Some Palo Alto garages seem to have a little magic in the air, creating a breeding ground of creativity — after all, Hewlett-Packard was founded in a single-car garage on Addison Avenue in the 1930s.

Since 2015, identical 21-year-old twins David and Robbie King have used their garage on La Selva Drive in Barron Park as a stage, entertaining neighbors with their quirky David Letterman-inspired live talk show titled “The Late Show With David King Featuring Don Schaefer and the PA Orchestra.”

On June 14, these Palo Alto High School graduates did their 49th show, featuring David’s Letterman-style opening monologue about finishing his third year of community college, a live performance of songs from the Toy Story movies and an interview with tonight’s guest, the Kings’ aunt, who is visiting from England.

David King, host of the local version of “The Late Show” on his homemade set. Photo courtesy of King.

“I do my best to make everybody have a good time no matter what,” said David, who studies theater at Foothill College. “I’ve learned how to say things that could make people laugh.”

The Kings said the show usually attracts about 25 attendees, who sit in chairs lined up on the driveway. The largest audience was 50 or 60, said their mother, Jere King.

The twins have long been Letterman fans — even acting out talk shows together in elementary school — and were inspired to launch the show in the garage after Letterman retired in 2015.

Mentos stunt

The first show on Aug. 25, 2015 was “a messy one,” David said, featuring a Mountain Dew-and-Mentos experiment inspired by Letterman’s antics from the 1980s. Since then, David says he’s gained confidence and gotten less nervous in front of an audience.

Jere King said each show follows the same three-act format, with David’s opening monologue, musical performances from Robbie’s band and David’s interview with a guest. Some shows have a theme, often centered around a holiday.

“It’s become a really great activity for our neighborhood to get people together, to have the boys’ friends, our neighbors, people we know — it has a real community feel to it, and the neighborhood really enjoys it,” Jere said.

The band features Robbie, who sings, along with drummer Roger Poon, guitarist Michael Smith, tambourine player Jamal Gage and co-host and rapper Don Schaefer, who Robbie said takes on a role similar to Letterman’s musical director Paul Shaffer.
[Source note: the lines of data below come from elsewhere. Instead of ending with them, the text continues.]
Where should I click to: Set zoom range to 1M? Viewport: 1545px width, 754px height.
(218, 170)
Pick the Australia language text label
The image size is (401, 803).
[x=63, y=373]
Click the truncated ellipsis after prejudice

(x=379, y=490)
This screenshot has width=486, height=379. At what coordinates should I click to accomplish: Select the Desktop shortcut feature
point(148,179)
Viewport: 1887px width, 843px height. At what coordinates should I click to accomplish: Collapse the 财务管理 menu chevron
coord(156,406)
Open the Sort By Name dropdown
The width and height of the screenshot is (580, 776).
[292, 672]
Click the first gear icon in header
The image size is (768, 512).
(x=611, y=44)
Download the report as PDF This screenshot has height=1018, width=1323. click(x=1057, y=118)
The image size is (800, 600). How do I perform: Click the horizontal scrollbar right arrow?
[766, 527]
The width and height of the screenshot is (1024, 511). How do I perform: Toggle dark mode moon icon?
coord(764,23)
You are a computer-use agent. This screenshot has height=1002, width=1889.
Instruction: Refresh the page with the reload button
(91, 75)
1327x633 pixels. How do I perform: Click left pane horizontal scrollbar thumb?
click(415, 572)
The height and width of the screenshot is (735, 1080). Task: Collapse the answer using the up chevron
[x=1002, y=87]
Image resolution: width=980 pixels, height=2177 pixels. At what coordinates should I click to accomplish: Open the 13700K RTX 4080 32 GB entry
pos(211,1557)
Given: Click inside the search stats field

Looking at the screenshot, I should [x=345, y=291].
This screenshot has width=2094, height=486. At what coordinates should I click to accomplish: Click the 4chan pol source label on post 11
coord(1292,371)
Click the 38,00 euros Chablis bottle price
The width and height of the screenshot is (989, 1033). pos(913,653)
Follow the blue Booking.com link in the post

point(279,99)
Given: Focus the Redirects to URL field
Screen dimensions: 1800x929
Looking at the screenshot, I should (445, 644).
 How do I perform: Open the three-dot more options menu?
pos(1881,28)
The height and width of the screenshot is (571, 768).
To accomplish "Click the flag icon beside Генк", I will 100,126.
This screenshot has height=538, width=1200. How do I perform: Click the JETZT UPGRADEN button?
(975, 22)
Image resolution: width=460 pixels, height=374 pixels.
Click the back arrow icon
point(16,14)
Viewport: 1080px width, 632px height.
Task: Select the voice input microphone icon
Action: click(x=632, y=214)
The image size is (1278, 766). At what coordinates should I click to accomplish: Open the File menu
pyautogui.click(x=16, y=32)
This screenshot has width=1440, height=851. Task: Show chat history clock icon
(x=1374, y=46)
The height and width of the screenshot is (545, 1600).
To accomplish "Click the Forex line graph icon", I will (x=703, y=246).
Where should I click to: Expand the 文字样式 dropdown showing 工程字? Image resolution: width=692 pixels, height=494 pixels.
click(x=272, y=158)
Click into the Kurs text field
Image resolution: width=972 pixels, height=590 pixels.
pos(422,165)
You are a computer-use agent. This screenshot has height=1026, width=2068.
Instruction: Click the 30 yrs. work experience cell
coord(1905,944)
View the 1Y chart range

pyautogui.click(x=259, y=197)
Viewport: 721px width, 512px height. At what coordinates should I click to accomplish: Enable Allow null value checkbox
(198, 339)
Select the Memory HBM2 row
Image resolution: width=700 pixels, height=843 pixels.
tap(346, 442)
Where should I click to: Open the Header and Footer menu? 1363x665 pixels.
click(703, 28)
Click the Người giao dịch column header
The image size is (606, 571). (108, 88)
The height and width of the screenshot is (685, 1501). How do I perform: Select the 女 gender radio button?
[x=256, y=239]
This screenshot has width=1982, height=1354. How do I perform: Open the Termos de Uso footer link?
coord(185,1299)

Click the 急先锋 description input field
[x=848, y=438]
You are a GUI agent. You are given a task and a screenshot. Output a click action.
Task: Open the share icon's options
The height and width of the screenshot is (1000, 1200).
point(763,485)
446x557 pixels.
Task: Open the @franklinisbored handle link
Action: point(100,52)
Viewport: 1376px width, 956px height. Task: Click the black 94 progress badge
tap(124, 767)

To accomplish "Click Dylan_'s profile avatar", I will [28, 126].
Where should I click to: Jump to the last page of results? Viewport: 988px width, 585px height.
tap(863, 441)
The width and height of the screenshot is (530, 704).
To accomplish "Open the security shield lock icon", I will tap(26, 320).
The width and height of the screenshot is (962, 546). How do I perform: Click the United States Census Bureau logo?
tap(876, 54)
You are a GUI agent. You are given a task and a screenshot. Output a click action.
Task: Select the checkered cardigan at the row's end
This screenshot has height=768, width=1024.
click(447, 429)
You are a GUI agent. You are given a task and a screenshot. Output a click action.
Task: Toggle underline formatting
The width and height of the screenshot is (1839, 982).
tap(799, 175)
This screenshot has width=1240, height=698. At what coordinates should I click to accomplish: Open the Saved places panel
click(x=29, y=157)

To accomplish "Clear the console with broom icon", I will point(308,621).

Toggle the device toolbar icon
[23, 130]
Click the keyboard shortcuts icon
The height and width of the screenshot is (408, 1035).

Guests have been all over the map, including City Council members — Jere King declined to name names — former Palo Alto school board candidate Stacey Ashlund, techies, venture capitalists, a teen mental health counselor, a local sports medicine doctor and Grush toothbrush Chief Operating Officer Ethan Schur — who Jere said knocked on the Kings’ door and asked to be on the show when he saw the “Late Show With David King” banner outside the house.

“Me and my brother have worked really hard to get the show out there,” said Robbie, who studies music and art at Foothill. “We view it as business, man. We’re trying very hard.”

It’s free to attend the show, which is also recorded by the twins’ father and posted online. Jere books some of the guests and writes some of the interview questions. They’ve already scheduled their 50th show for July 12 at 7:45 p.m.

And, yes, the Kings have contacted Letterman over social media, but haven’t heard back.

Editor’s note: The date for the 50th show has been changed from the original version of this story.